#### Material supplied

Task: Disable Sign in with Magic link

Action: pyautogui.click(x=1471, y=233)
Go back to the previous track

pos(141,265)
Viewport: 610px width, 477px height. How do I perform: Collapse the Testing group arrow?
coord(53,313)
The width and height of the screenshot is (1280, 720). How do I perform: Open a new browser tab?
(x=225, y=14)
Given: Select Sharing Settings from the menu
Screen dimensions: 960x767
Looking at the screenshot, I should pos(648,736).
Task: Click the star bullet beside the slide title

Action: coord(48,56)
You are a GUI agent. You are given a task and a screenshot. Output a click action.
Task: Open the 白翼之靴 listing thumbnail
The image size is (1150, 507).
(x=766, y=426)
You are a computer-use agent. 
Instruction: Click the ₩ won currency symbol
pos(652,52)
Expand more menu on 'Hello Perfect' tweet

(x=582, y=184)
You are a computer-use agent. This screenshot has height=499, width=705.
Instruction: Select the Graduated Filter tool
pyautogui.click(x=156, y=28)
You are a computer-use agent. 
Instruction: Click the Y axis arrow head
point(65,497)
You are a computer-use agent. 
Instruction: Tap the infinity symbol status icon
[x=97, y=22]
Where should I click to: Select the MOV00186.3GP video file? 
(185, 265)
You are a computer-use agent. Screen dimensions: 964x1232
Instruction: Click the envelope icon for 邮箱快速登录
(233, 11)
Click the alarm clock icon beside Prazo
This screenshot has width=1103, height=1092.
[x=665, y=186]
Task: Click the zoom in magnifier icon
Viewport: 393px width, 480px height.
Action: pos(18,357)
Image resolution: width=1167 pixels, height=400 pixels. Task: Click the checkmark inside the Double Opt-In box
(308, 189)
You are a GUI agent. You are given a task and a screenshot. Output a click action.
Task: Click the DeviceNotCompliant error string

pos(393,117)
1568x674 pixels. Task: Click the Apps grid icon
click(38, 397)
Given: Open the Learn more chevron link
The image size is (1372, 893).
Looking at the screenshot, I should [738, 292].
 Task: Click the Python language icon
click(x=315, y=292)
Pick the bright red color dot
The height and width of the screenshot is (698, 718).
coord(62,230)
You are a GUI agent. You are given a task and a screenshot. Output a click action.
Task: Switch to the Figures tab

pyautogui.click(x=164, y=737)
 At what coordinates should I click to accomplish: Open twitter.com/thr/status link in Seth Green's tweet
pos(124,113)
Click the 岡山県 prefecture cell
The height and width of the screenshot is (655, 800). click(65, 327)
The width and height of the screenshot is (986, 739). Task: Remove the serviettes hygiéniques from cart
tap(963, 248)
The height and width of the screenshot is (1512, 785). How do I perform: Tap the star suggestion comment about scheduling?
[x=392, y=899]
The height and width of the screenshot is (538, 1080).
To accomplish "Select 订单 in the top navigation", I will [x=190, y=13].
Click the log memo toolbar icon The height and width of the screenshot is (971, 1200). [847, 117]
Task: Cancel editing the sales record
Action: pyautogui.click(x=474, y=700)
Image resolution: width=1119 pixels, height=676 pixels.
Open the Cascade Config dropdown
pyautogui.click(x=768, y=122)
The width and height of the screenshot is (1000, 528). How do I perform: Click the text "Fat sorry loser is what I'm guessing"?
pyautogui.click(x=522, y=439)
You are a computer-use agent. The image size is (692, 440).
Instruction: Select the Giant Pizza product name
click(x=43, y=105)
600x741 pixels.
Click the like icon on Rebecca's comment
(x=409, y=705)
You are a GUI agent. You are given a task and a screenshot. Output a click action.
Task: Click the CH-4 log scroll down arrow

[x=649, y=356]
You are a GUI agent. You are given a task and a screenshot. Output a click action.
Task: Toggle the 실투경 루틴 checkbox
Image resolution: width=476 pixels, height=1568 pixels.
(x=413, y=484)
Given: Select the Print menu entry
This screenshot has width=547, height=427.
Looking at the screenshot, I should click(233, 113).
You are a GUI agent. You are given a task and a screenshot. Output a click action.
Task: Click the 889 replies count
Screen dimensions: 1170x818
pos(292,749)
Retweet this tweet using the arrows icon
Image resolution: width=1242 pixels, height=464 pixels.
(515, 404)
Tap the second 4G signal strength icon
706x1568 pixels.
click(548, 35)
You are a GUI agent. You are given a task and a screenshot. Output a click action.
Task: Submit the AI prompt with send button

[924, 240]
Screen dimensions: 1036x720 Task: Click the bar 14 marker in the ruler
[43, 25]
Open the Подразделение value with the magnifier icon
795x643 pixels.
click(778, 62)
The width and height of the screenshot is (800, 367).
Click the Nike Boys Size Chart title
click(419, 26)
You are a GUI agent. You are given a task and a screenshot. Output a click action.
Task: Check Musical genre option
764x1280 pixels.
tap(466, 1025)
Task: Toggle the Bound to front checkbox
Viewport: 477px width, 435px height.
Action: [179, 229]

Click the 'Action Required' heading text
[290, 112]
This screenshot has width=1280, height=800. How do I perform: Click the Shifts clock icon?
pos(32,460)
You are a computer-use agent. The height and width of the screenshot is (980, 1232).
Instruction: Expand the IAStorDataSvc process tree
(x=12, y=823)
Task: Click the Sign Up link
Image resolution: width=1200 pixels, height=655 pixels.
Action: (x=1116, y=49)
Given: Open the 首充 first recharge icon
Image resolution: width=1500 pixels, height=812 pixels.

########

Exercise objective —
Retype the whole of the listing. Nothing may be altered or omitted.

Result below —
Task: Disable Sign in with Magic link

Action: pyautogui.click(x=1471, y=233)
Go back to the previous track

pos(141,265)
Viewport: 610px width, 477px height. How do I perform: Collapse the Testing group arrow?
coord(53,313)
The width and height of the screenshot is (1280, 720). How do I perform: Open a new browser tab?
(x=225, y=14)
Given: Select Sharing Settings from the menu
Screen dimensions: 960x767
Looking at the screenshot, I should pos(648,736).
Task: Click the star bullet beside the slide title

Action: coord(48,56)
You are a GUI agent. You are given a task and a screenshot. Output a click action.
Task: Open the 白翼之靴 listing thumbnail
The image size is (1150, 507).
(x=766, y=426)
You are a computer-use agent. 
Instruction: Click the ₩ won currency symbol
pos(652,52)
Expand more menu on 'Hello Perfect' tweet

(x=582, y=184)
You are a computer-use agent. This screenshot has height=499, width=705.
Instruction: Select the Graduated Filter tool
pyautogui.click(x=156, y=28)
You are a computer-use agent. 
Instruction: Click the Y axis arrow head
point(65,497)
You are a computer-use agent. 
Instruction: Tap the infinity symbol status icon
[x=97, y=22]
Where should I click to: Select the MOV00186.3GP video file? 
(185, 265)
You are a computer-use agent. Screen dimensions: 964x1232
Instruction: Click the envelope icon for 邮箱快速登录
(233, 11)
Click the alarm clock icon beside Prazo
This screenshot has width=1103, height=1092.
[x=665, y=186]
Task: Click the zoom in magnifier icon
Viewport: 393px width, 480px height.
Action: pos(18,357)
Image resolution: width=1167 pixels, height=400 pixels. Task: Click the checkmark inside the Double Opt-In box
(308, 189)
You are a GUI agent. You are given a task and a screenshot. Output a click action.
Task: Click the DeviceNotCompliant error string

pos(393,117)
1568x674 pixels. Task: Click the Apps grid icon
click(38, 397)
Given: Open the Learn more chevron link
The image size is (1372, 893).
Looking at the screenshot, I should [738, 292].
 Task: Click the Python language icon
click(x=315, y=292)
Pick the bright red color dot
The height and width of the screenshot is (698, 718).
coord(62,230)
You are a GUI agent. You are given a task and a screenshot. Output a click action.
Task: Switch to the Figures tab

pyautogui.click(x=164, y=737)
 At what coordinates should I click to accomplish: Open twitter.com/thr/status link in Seth Green's tweet
pos(124,113)
Click the 岡山県 prefecture cell
The height and width of the screenshot is (655, 800). click(65, 327)
The width and height of the screenshot is (986, 739). Task: Remove the serviettes hygiéniques from cart
tap(963, 248)
The height and width of the screenshot is (1512, 785). How do I perform: Tap the star suggestion comment about scheduling?
[x=392, y=899]
The height and width of the screenshot is (538, 1080).
To accomplish "Select 订单 in the top navigation", I will [x=190, y=13].
Click the log memo toolbar icon The height and width of the screenshot is (971, 1200). [847, 117]
Task: Cancel editing the sales record
Action: pyautogui.click(x=474, y=700)
Image resolution: width=1119 pixels, height=676 pixels.
Open the Cascade Config dropdown
pyautogui.click(x=768, y=122)
The width and height of the screenshot is (1000, 528). How do I perform: Click the text "Fat sorry loser is what I'm guessing"?
pyautogui.click(x=522, y=439)
You are a computer-use agent. The image size is (692, 440).
Instruction: Select the Giant Pizza product name
click(x=43, y=105)
600x741 pixels.
Click the like icon on Rebecca's comment
(x=409, y=705)
You are a GUI agent. You are given a task and a screenshot. Output a click action.
Task: Click the CH-4 log scroll down arrow

[x=649, y=356]
You are a GUI agent. You are given a task and a screenshot. Output a click action.
Task: Toggle the 실투경 루틴 checkbox
Image resolution: width=476 pixels, height=1568 pixels.
(x=413, y=484)
Given: Select the Print menu entry
This screenshot has width=547, height=427.
Looking at the screenshot, I should click(233, 113).
You are a GUI agent. You are given a task and a screenshot. Output a click action.
Task: Click the 889 replies count
Screen dimensions: 1170x818
pos(292,749)
Retweet this tweet using the arrows icon
Image resolution: width=1242 pixels, height=464 pixels.
(515, 404)
Tap the second 4G signal strength icon
706x1568 pixels.
click(548, 35)
You are a GUI agent. You are given a task and a screenshot. Output a click action.
Task: Submit the AI prompt with send button

[924, 240]
Screen dimensions: 1036x720 Task: Click the bar 14 marker in the ruler
[43, 25]
Open the Подразделение value with the magnifier icon
795x643 pixels.
click(778, 62)
The width and height of the screenshot is (800, 367).
Click the Nike Boys Size Chart title
click(419, 26)
You are a GUI agent. You are given a task and a screenshot. Output a click action.
Task: Check Musical genre option
764x1280 pixels.
tap(466, 1025)
Task: Toggle the Bound to front checkbox
Viewport: 477px width, 435px height.
Action: [179, 229]

Click the 'Action Required' heading text
[290, 112]
This screenshot has width=1280, height=800. How do I perform: Click the Shifts clock icon?
pos(32,460)
You are a computer-use agent. The height and width of the screenshot is (980, 1232).
Instruction: Expand the IAStorDataSvc process tree
(x=12, y=823)
Task: Click the Sign Up link
Image resolution: width=1200 pixels, height=655 pixels.
Action: (x=1116, y=49)
Given: Open the 首充 first recharge icon
Image resolution: width=1500 pixels, height=812 pixels.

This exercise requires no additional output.